> [Dataset]
<<<<

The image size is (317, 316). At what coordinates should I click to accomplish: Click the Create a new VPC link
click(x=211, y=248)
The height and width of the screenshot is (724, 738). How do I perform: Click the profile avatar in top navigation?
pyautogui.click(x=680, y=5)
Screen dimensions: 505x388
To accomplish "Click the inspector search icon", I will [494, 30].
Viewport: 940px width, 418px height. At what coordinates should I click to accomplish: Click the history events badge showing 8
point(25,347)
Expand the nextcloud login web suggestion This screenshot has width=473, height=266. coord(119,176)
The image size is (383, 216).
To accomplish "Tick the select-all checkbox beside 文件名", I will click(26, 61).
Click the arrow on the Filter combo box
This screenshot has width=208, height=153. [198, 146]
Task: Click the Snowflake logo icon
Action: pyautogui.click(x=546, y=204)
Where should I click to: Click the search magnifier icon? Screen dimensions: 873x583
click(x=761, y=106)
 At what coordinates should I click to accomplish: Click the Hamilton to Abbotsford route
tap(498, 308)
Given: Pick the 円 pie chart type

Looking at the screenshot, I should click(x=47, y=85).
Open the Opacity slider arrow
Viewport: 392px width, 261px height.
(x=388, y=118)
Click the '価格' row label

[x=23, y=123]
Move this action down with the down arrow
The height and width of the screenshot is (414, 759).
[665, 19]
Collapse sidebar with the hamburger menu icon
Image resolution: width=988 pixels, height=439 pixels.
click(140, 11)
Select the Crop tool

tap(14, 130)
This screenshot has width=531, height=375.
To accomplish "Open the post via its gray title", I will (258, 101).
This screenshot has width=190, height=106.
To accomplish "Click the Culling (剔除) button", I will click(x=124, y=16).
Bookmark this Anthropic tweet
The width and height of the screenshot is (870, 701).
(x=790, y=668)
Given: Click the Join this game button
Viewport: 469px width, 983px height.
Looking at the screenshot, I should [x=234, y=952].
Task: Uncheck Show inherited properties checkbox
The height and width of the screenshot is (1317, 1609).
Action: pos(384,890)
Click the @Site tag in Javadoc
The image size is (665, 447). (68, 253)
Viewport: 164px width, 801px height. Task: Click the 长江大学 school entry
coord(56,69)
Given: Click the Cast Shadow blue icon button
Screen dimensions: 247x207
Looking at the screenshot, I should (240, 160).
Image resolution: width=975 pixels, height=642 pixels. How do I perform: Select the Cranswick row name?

>>>>

> [What is being asked]
From the data above, copy each line with the string "checkbox" in it.

> [Task result]
To accomplish "Tick the select-all checkbox beside 文件名", I will click(26, 61).
Task: Uncheck Show inherited properties checkbox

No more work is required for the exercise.